The rouble is falling with new sanctions looming, and the government wants to nationalize the profits of private companies

The Bell

1. The rouble is falling with new sanctions looming, and the government wants to nationalize the profits of private companies

Currency exchange rates in Moscow, August 10. Photo credit: Moskva Agency

What happened

New U.S. sanctions have not yet been approved, but they have already caused a panic on the Russian financial markets. After the news of a potential ban on U.S. dollar payments for major Russian banks, and new sanctions in response to the poisonings in Salisbury, investors have started selling off Russian assets, and the rouble fell to a new two-year low. By the end of the week, the Russian government demonstrated how it plans to find money to fund its pre-election promises with limited access to external financing  — Putin’s economic advisor suggested siphoning the profits  of those natural resource companies not yet hit with sanctions.

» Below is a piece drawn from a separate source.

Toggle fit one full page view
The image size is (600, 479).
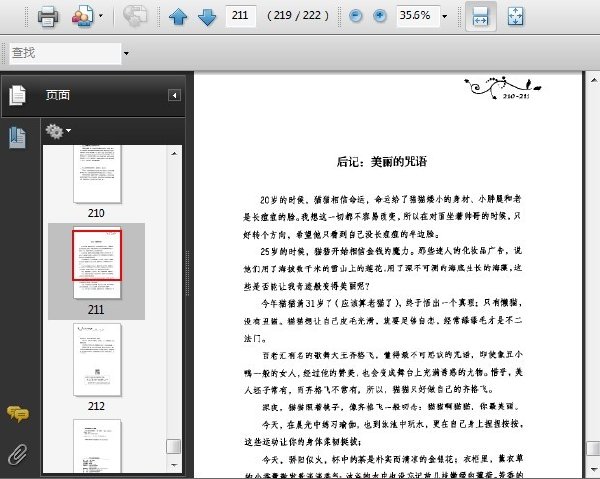[515, 16]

  • The fall of the Russian equities market was caused by two pieces of news. The first — the publication of the full text of the proposed sanctions legislation, bill S.3336 put forward by Senators Lindsey Graham and Bob Menendez, which includes, as was feared, a proposed ban on U.S. dollar operations for Russian state-owned banks (in other words, all of the the country’s largest banks). If this ban were to be included in the final version of the bill (most Russian experts still do not believe that it will be), all Russian banks would have to use intermediaries for foreign currency settlements, just like Iranian banks were forced to do when they were under sanctions. On Friday, Prime Minister Dmitry Medvedev compared this step to a declaration of war and promised a similar response. In reality, Russia doesn’t have much to respond with — we wrote about possible means of retaliation here.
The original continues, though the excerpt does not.